§ **ACTIONS TO TAKE**
(a) In the essay on the old normal, what does the writer say the present pandemic is caused by?
(b) Based on the essay on the old normal, explain why the writer's friends and family are talking about not going back to the old normal.
(c) Reproduce everything in the essay on the old normal from "The arrival of" down to "to what was.".

§ **EXCERPTED TEXT**
Normal Wasn't



Many of my friends and family are talking about not going back to the old normal - because the old normal wasn’t. At all.

It was never normal to be busy every minute of every day. It was never normal to be answering emails on days off just to catch up. It was never normal to be held hostage by your phone. It was never normal to race from playdate to movie theater to restaurant to football game, numbing ourselves with passive entertainment in desperate attempts to never miss out - on anything.  It was never normal to spend hours commuting in our cars, listening to podcasts about climate change as we pumped more CO2 emissions into the air.

Like the frog in the frying pan who heats up so gradually that he doesn’t realize he’s dying, we humans were oblivious to our slow mutual suicide. We were not just killing ourselves - we were annihilating our only home.

The arrival of Covid -19 dumped us out of our sizzling-hot frying pan into the frigid waters of the unknown. The cold shocked us into startled wakefulness. Sitting at home, shivering in isolation, we have had long hours to contemplate the old “normal”. And I have realized something. I don’t want to return to what was.

They tell us that the present pandemic is caused by a novel coronavirus.
Novel. Unknown, new, unfamiliar, unusual, unprecedented, unique, rare, surprising, strange, singular. Covid-19 has been all of those. More than anything, we have learned that the old ways don’t work.

Novel: fresh, new, imaginative, creative, revolutionary, trailblazing, groundbreaking, pioneering. As we remake our lives, we may have no choice but to become novel. Novel or die.

Let’s not jump back into the frying pan. Let’s envision and create a new future. How might this novel future look? One where everyone has enough to eat, shelter, and basic healthcare. One where our essential workers - nurses, doctors, grocery store clerks and stockers, utility workers, teachers, truckers and stevedores make a living wage. One where we recognize and guarantee that animals, trees, and water sources have inalienable rights. A future in which we slow down enough to bask in gratitude for the chance to draw breath.

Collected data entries
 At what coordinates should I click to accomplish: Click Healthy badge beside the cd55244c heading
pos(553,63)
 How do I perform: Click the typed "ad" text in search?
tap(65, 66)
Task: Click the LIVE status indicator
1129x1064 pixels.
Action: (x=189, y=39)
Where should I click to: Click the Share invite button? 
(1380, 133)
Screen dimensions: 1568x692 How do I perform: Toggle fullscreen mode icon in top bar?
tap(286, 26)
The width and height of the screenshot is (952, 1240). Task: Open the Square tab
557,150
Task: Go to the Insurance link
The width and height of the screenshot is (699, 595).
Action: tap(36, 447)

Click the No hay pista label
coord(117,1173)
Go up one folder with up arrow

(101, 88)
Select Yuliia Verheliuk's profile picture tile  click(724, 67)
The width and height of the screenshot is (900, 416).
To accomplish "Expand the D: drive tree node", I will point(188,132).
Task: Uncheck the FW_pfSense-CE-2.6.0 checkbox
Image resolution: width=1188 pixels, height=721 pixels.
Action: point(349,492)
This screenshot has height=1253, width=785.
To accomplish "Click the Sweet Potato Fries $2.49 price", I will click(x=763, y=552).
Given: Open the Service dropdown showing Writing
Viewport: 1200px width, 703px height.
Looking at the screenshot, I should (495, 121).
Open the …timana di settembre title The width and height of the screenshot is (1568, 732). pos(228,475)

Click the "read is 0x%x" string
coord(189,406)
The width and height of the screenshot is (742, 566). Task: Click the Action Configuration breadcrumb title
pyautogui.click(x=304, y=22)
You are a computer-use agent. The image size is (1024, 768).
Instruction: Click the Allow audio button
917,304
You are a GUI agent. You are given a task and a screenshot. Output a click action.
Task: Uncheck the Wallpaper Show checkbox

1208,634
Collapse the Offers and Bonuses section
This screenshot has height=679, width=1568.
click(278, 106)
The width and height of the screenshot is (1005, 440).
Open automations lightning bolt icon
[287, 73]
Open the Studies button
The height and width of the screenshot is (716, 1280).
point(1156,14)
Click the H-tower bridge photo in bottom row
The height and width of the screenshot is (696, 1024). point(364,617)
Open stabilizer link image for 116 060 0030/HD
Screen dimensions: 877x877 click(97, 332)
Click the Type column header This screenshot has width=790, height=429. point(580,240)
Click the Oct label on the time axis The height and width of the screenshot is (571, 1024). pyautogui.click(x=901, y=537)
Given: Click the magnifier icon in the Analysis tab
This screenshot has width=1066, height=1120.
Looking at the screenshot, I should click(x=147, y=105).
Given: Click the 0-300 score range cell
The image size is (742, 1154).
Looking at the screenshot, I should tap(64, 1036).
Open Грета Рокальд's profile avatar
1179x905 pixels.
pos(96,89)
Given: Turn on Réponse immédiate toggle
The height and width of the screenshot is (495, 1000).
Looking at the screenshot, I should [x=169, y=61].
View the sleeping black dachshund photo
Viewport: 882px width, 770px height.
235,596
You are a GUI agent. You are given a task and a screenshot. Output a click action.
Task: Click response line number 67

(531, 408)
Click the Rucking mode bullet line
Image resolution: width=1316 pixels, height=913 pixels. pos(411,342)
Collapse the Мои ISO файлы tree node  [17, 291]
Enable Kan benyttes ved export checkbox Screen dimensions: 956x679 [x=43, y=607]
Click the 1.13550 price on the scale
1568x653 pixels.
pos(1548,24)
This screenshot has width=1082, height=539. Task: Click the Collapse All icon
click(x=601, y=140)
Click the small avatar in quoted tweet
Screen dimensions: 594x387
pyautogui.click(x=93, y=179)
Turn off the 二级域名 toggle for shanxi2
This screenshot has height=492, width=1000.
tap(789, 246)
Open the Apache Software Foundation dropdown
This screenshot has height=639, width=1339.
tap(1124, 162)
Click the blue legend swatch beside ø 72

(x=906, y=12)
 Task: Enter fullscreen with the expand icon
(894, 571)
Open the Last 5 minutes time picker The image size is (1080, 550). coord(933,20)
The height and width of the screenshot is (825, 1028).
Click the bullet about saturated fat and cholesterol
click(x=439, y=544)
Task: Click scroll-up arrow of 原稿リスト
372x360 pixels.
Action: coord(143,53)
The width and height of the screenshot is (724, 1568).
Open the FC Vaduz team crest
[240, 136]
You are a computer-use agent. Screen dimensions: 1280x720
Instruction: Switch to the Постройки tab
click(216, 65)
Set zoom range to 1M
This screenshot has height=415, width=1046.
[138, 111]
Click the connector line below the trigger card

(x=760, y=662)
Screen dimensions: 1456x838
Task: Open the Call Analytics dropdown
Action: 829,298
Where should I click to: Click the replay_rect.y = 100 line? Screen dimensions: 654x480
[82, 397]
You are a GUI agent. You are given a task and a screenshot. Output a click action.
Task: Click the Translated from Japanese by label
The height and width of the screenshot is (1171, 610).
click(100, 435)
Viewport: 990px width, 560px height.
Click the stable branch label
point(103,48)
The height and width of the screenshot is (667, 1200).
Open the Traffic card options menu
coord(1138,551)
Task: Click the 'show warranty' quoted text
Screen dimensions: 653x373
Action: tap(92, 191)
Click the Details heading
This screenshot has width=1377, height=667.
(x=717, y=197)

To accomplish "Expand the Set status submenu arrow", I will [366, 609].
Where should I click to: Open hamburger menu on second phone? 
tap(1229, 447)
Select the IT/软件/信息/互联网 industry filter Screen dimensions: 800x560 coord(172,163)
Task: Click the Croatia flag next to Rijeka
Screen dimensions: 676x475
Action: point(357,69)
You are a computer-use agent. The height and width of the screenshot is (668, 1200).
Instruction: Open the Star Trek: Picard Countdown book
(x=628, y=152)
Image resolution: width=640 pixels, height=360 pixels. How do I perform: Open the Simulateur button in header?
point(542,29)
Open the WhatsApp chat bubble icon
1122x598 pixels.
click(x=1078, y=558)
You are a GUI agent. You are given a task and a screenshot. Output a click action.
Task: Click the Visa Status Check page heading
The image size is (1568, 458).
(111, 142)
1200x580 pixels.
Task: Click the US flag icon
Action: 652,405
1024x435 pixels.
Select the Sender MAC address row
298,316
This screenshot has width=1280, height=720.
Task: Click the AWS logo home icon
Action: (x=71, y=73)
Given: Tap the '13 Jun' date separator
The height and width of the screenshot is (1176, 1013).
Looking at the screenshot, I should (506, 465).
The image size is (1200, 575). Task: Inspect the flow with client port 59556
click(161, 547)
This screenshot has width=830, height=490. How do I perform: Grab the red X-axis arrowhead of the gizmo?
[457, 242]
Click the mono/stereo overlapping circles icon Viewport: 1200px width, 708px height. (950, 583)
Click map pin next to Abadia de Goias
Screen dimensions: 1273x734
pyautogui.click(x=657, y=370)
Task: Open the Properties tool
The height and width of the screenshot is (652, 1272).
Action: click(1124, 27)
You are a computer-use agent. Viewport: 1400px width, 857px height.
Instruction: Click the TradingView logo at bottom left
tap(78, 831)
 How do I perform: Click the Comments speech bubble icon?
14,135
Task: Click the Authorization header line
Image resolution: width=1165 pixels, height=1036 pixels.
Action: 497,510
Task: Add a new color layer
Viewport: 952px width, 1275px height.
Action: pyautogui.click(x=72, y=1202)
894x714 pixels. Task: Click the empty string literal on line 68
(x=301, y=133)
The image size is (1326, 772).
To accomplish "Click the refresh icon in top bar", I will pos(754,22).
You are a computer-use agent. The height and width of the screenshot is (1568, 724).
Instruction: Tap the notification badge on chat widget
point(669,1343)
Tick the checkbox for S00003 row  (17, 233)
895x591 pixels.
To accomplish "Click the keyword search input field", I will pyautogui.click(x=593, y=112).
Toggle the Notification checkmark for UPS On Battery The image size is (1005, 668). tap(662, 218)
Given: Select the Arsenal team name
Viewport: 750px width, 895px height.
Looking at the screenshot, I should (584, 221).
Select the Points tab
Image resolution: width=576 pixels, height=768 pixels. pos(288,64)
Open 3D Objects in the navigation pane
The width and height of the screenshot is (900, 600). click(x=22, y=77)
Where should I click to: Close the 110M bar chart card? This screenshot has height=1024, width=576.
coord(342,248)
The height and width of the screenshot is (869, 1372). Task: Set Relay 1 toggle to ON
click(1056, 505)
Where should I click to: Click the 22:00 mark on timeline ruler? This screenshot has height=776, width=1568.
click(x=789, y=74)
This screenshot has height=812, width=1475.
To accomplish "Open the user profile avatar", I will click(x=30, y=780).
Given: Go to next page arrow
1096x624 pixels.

§ **EXERCISE RESPONSES**
(a) A novel coronavirus.

(b) The old normal was never normal at all. Being busy every minute, answering emails on days off, being held hostage by a phone and spending hours commuting were never normal.

(c)
The arrival of Covid -19 dumped us out of our sizzling-hot frying pan into the frigid waters of the unknown. The cold shocked us into startled wakefulness. Sitting at home, shivering in isolation, we have had long hours to contemplate the old “normal”. And I have realized something. I don’t want to return to what was.